State how many lines in the entries below include the string "Follow", and give nothing beyond that number.

= Provided records =

*** Begin section ***

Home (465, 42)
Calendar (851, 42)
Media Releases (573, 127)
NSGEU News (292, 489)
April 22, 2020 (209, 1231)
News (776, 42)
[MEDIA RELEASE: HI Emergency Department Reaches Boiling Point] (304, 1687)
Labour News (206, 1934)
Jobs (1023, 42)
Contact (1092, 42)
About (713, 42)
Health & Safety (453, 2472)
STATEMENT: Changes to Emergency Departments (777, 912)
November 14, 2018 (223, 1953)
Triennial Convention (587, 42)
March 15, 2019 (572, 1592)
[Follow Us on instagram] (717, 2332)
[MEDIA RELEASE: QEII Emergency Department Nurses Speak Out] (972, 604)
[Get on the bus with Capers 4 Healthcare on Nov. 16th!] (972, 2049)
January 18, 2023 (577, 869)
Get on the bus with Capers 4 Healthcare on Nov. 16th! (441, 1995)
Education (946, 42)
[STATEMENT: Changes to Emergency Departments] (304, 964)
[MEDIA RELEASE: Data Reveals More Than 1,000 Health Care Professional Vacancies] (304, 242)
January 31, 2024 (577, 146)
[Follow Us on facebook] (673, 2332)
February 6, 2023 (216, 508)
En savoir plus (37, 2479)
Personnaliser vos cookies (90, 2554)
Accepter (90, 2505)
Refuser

*** End section ***
*** Begin section ***

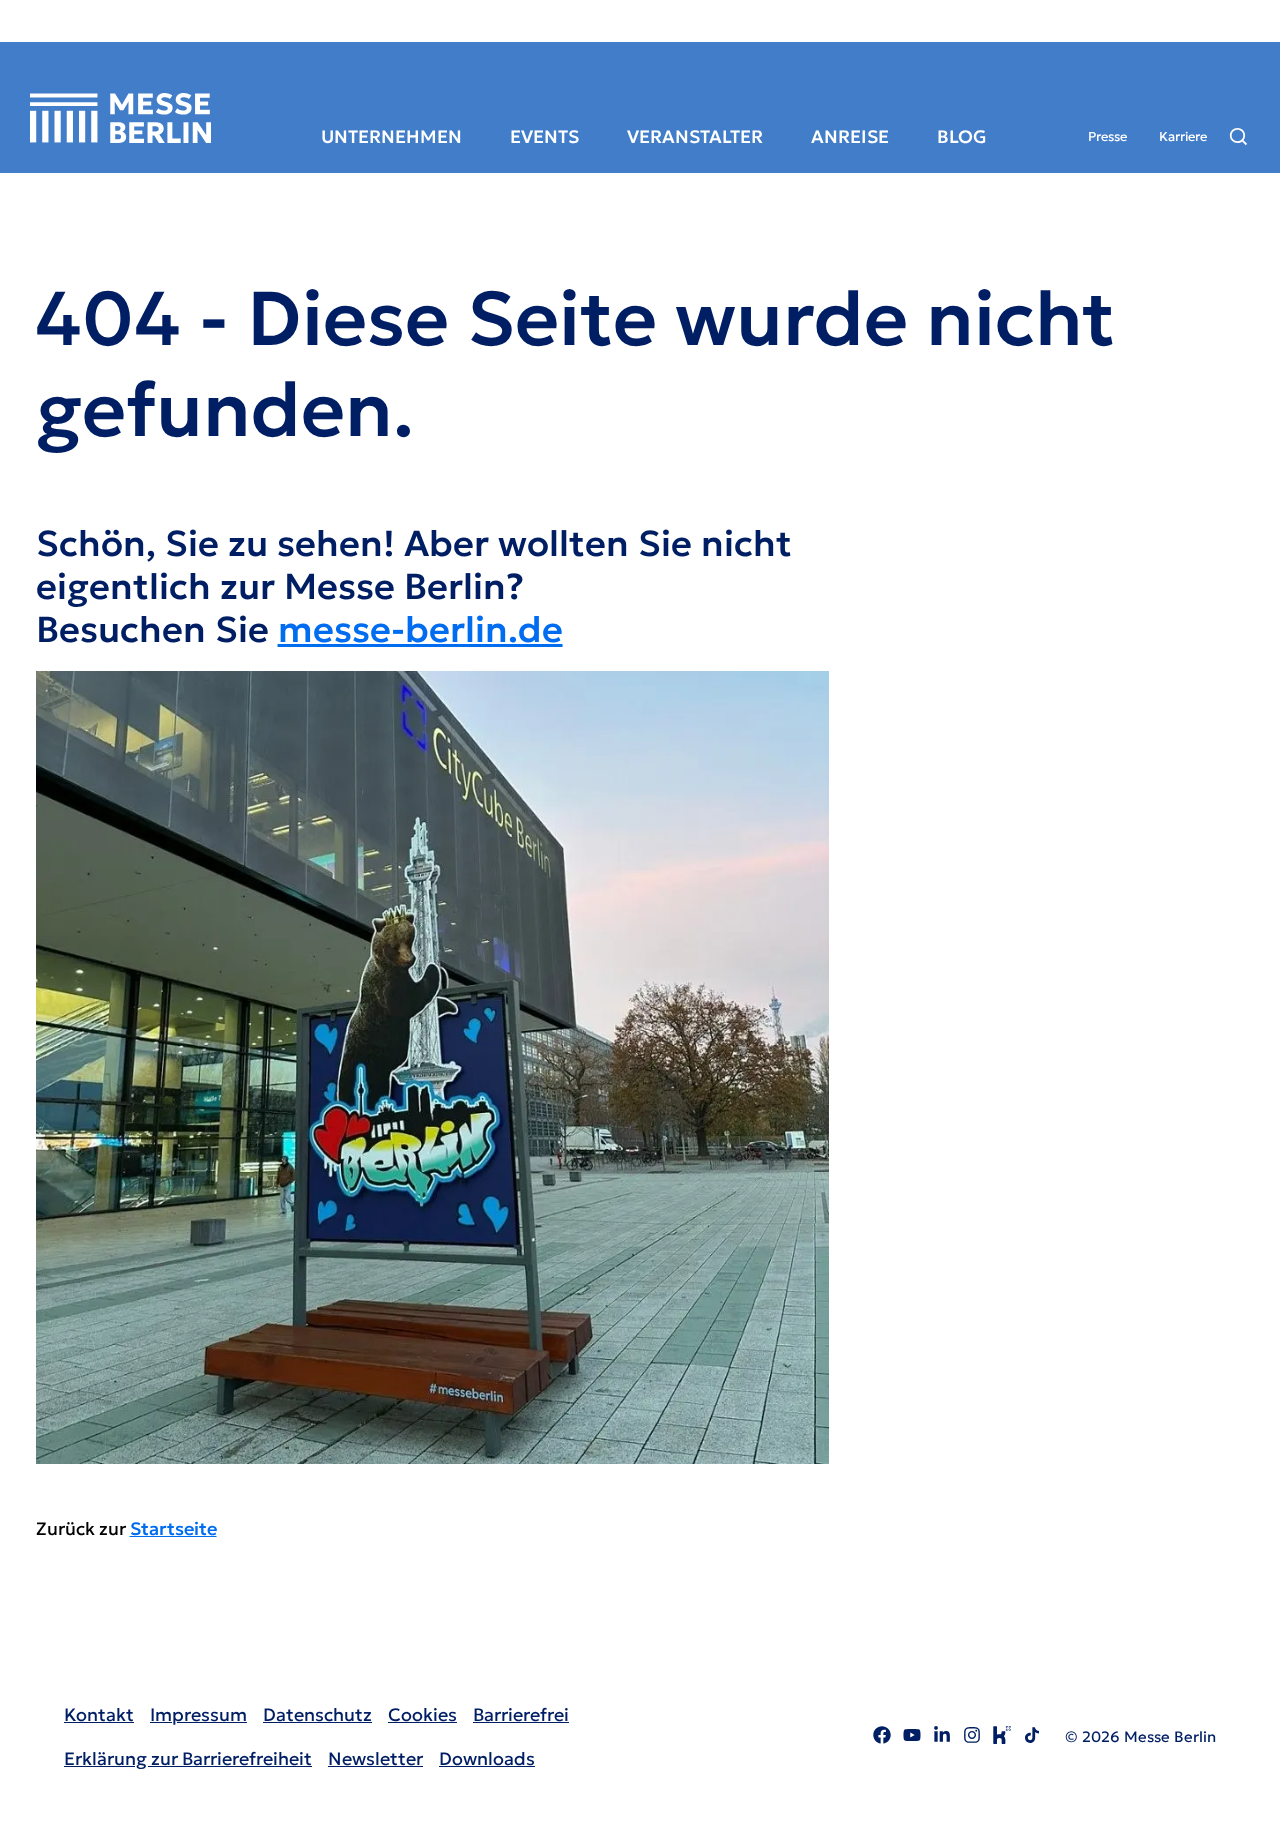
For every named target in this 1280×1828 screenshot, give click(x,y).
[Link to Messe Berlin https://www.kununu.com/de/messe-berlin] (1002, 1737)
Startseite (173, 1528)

*** End section ***

= Your response =
2